For newcomer Will Litton ’19, the importance Coach Modeste places on ‘Non Sibi’ allowed him to quickly adjust to the team.
Litton said, “As a new player, one of my biggest worries was being able to adjust to a new coaching style. This worry was quickly put to rest as Coach Mo values a good relationship with his players and encourages us to ask questions and discuss strategy with him. He stresses team unity and he empathizes that we must work together for a common goal: to play for each other, not ourselves.”
Coach Modeste sees his players as not only athletes, but also as students and leaders of the team. He said he trusts his players’ calls, and relies on their knowledge as the people on the field.

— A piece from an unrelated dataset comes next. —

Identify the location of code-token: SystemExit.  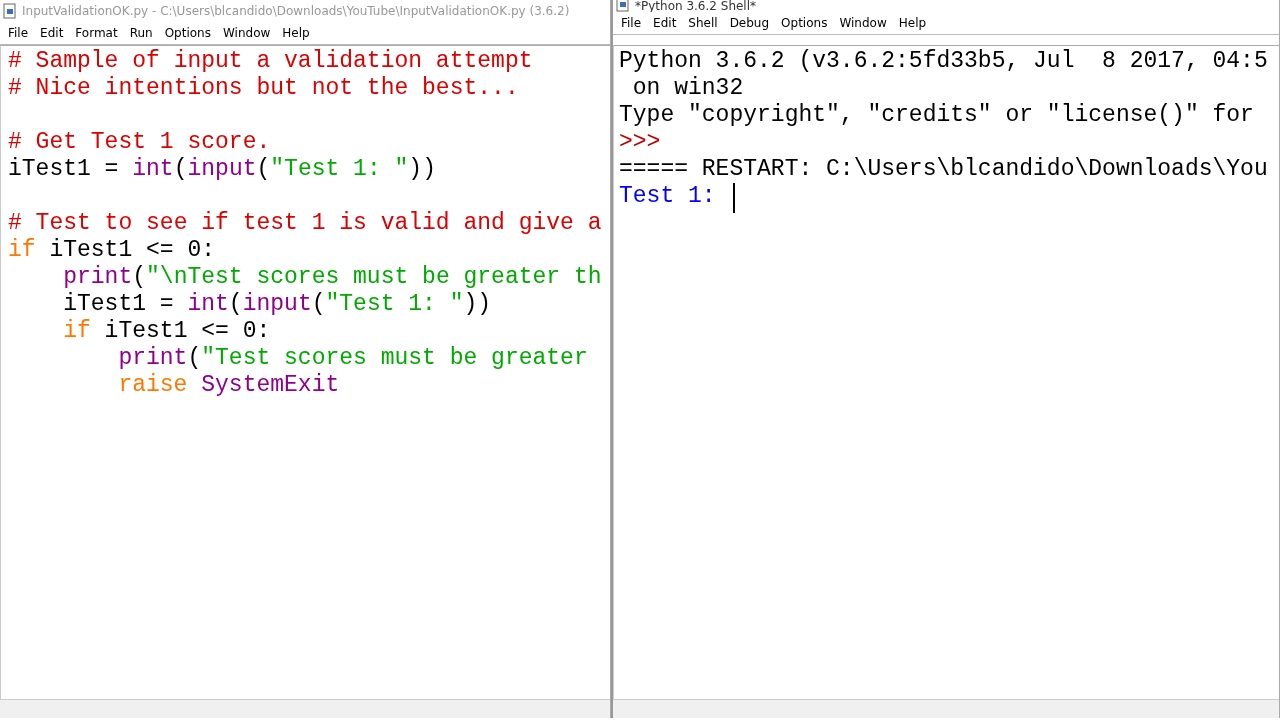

“I get to know my kids and I also allow my kids to own the game, own the game plan. My days of playing are over, so if my quarterback sees something, I don’t care if it’s our Post-Graduate or our [Lower], I’m gonna trust him. I’m gonna trust he’s made a decision based on his knowledge of the game and we’re gonna go and run behind him,” said Coach Modeste.
According to Co-Captain Adam Cohen ’18, Coach Modeste’s leadership and trust have allowed him to serve as a better captain and to develop as a player.
“When I first came here, he really showed me a lot of technical help. He told me that I was going to have to play starting linebacker in the first game and I didn’t think I was quite prepared for that, so he showed me how to look at the offenses. I didn’t really know much about the game, but he’s really helped me get better,” said Cohen.
Modeste’s trusting leadership and guidance also extends beyond the field. He stresses that each and every player is more than just an athlete, according to Litton.
“Coach Mo helps us all the time but a specific moment that comes to mind was when he gave me advice for a history class. He truly believes that was are student athletes not athlete students. He always says ‘What we do off the field is more important than what we do on it,’” said Litton.
For Coach Modeste, one of his favorite parts of being a coach is the feedback he receives years later from the many players he’s mentored over the years.
Coach Modeste said, “The thing that every old coach likes is when you get emails and letters from your old players, 25 years later, [about] how you affected their lives in a positive way. You know that’s the bread, that’s the icing on the cake and it happens, and it happens out of clear blue you’ll get an email from a kid you haven’t even thought of for awhile, and he’ll say ‘coach I really want to thank you’ and they’ll remember little events that I won’t remember, but it really helped them focus on something. A lot of times, it’s not even in the game of football, it’s in the game of life. So that’s when your heart is really warm.”